As Eder writes, “these dramatic discrepancies illustrate how the Trudeau government’s longer-term projections consistently underestimated the persistence of fiscal challenges and overestimated its ability to improve the budgetary balance.”

Eder concludes that politics came into play and influenced how the Trudeau government framed its forecasts. Rather than focusing on the long-term health of Canada’s finances, the Trudeau government was focused on politics. But presenting overly optimistic forecasts has long-term consequences.

“When official projections consistently deviate from actual outcomes, they obscure the scope of deficits, inhibit effective fiscal planning, and mislead policymakers and the public,” Eder writes.

“This disconnect between projected and actual fiscal outcomes undermines the reliability of long-term planning tools and erodes public confidence in the government’s fiscal management.”

The public’s confidence in the Trudeau government’s fiscal management was so low, in fact, that by the end of 2024 the Liberals were polling in the high teens, behind the NDP.

The key to the Liberal Party’s electoral survival became twofold: the “elbows up” rhetoric in response to the Trump administration’s tariffs, and the choice of a new leader who seemed to have significant credibility and was disconnected from the fiscal blunders of the Trudeau years.

Mark Carney was recruited to run for the Liberal leadership as the antidote to Trudeau. His résumé as governor of the Bank of Canada during the Great Recession and his subsequent years leading the Bank of England seemed to offer Canadians the opposite of the fiscal inexperience of the Trudeau years.

These two factors together helped turn around the Liberals’ fortunes and secured the party a fourth straight mandate in April’s elections.

But now Carney has presented a budget of his own, and it too spills a lot of red ink.

This year’s deficit is projected to be a stunning $78.3 billion, and the federal deficit is expected to stay over $50 billion for at least the next four years.

The fiscal picture presented by Finance Minister François-Philippe Champagne was a bleak one.

What remains to be seen is whether the chronic politicking over long-term forecasts that plagued the Trudeau government will continue to be a feature of the Carney regime.

As bad as the deficit figures look now, one has to wonder, given Eder’s research, whether the state of Canada’s finances is even worse than Champagne’s budget lets on.

As Eder says, years of rose-coloured budgeting undermined public trust and misled both policymakers and voters.
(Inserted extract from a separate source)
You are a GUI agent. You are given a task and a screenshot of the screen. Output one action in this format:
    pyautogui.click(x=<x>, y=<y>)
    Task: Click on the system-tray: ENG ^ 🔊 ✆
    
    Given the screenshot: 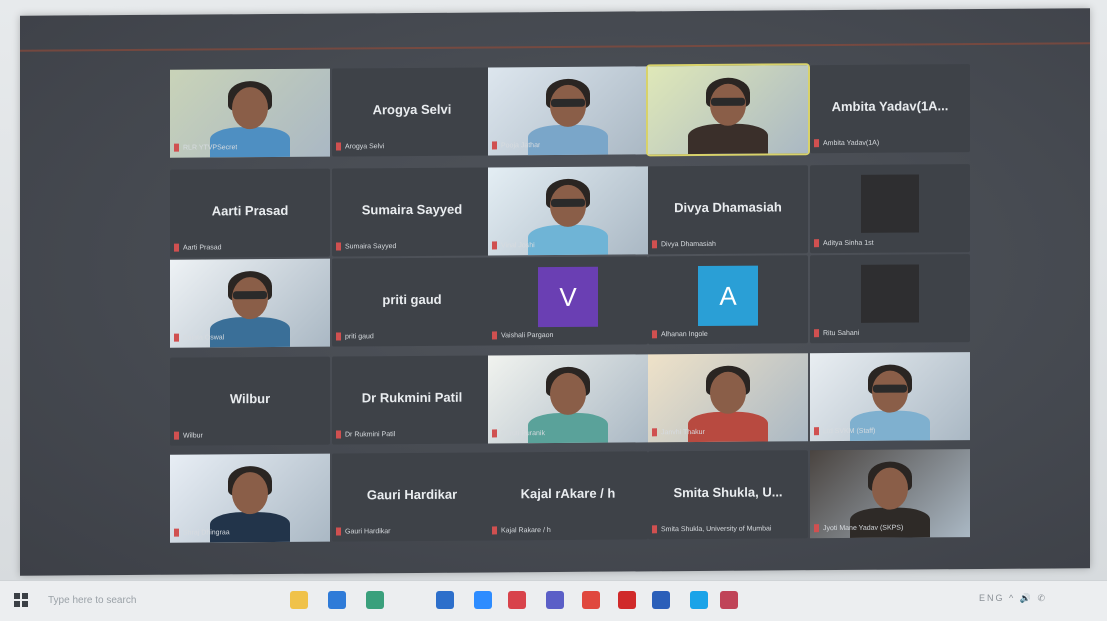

The question now is whether this approach to the federal budget continues under Carney at the helm.

Budget 2025 significantly revises the economic growth projections found in the 2024 fall economic statement for both 2025 and 2026. However, the forecasts for 2027, 2028 and 2029 were left largely unchanged.

If Eder is right, and the Liberals are overly optimistic when it comes to four-year forecasts, then the 2025 budget should worry Canadians. Why? Because the Carney government did not change the Trudeau government’s 2029 economic projections by even a fraction of a per cent.

In other words, despite the gloomy fiscal numbers found in Budget 2025, the Carney government may still be wearing the same rose-coloured budgeting glasses as the Trudeau government did, at least when it comes to long-range fiscal planning.

If the Carney government wants to have more credibility than the Trudeau government over the long term, it needs to be more transparent about how long-term economic projections are made and be clear about whether the Finance Department’s approach to forecasting has changed with the government. Otherwise, Carney’s fiscal credibility, despite his résumé, may meet the same fate as Trudeau’s.

Jay Goldberg is a fellow with the Frontier Centre for Public Policy.